"Ban skiing. It works!"
Amusing, but irrelevant (lawn darts were banned for less, but I digress). I'm not talking about whether it's advisable to ban alcohol at this moment, although drug legalizers usually claim alcohol is much much worse (indeed, the stats on the consequences of alcohol are startling). Kinda of odd that when alcohol is brought up the legalizers try to find some other apples-to-oranges comparison in order to dodge the issue. I'm saying that the law did what it supposed to do - curb alcohol consumption & production, and any suggestion that it didn't is pure mythology.
"Fair point, but so far as substances go...what wouldn't you want legalized, or are we still just playing purely hypothetically here?"
All current illicit drugs. I also don't think we'd suffer any if tobacco & hard liquor were outlawed. But this isn't about me. Stop trying to make it about me.
"owever, we may also see a 60% cut in cycling which leads to a more unhealthy population and greater medical costs in the longer term."
There's ways around that. Make the alternatives prohibitively costly so that people weigh the costs & benefits of riding a bicycle with a helmet and determine that "looking cool" is not worth either the extra gas money or getting killed.
"that does not mean it succeeded and I would suggest that as very few people are campaigning for its return any benefits are perceived to be overwhelmed by the downside."
I don't think the downside of banning alcohol would be 'overwhelming' by any stretch. One of the biggest 'downsides' usually mentioned is organized crime. Well, did organized crime suddenly disappear after prohibition? Not even close.
"(it's still made this way, not sure where Putin is getting his grain saving stats, malt liquor vrs beer?)."
http://www.ncbi.nlm.nih.gov/pmc/articles/PMC1470475/
"but by some counts it went up in 24-26 when compared to the period before prohibition. "
Provide evidence.
"Crime rose drastically, In 1917 there wre 75k arests in philly by 1924 there were 130000. There were 130 murders in Chicago with no convictions and Al Capone banked 60 million dollars off the proceeds of the illegal trade in liquor."
Source?
"Prohibition was a xenophobic measure that failed miserably to achieve its purposes."

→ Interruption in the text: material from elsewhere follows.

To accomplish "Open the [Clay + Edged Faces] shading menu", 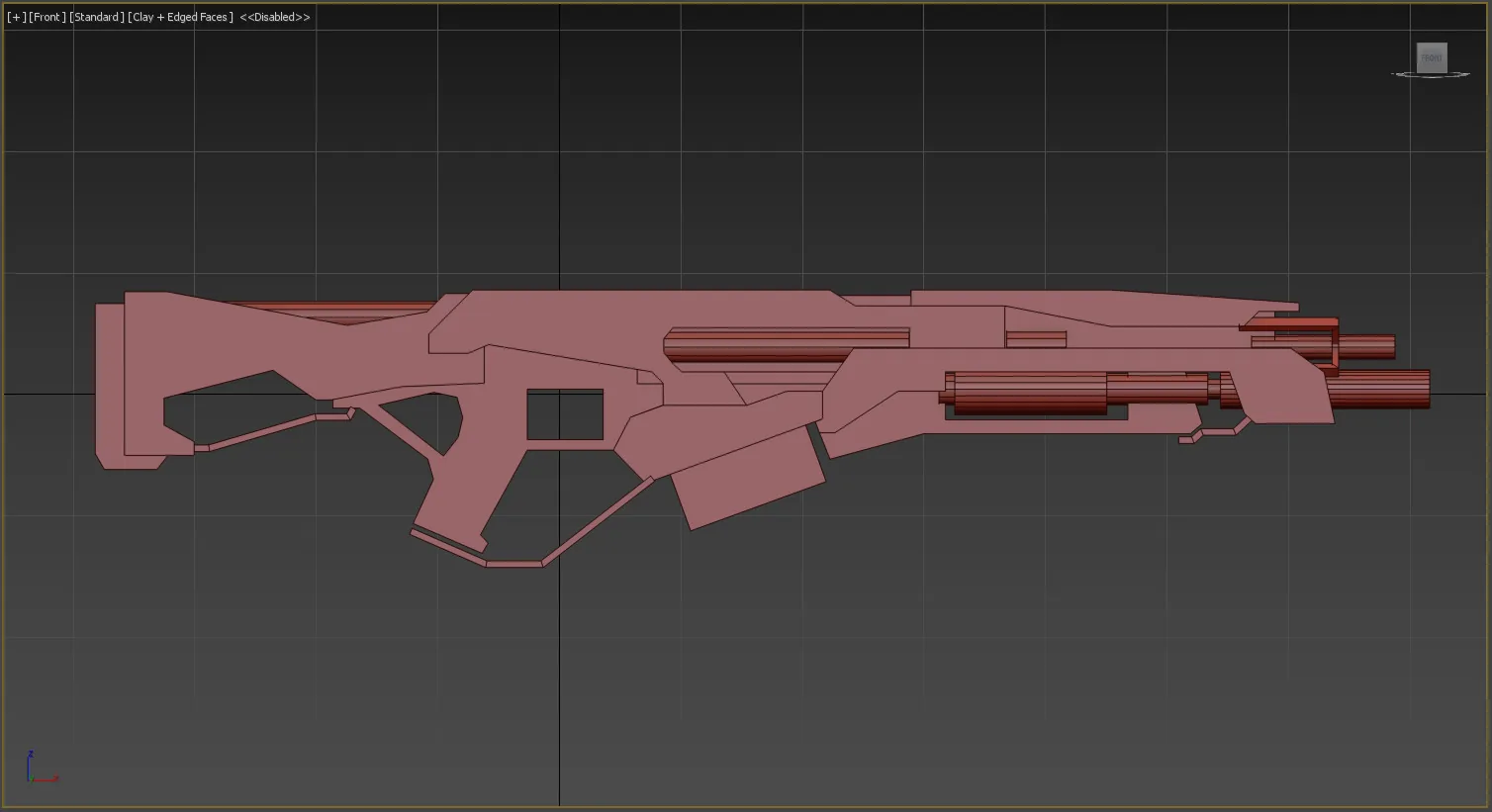I will coord(180,17).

So the Temperance movement were all 'xenophobes' from beginning to end, right? Nevermind that the temperance movement long predated WWI, and half the states in the country were dry before Germany became the enemy du jour. Also nevermind that alcohol use was skyrocketing in the early 1900s and was becoming out of control. The idea that prohibition was only implemented because of xenophobia, when the damn thing became law after WWI was over, is anti-historical.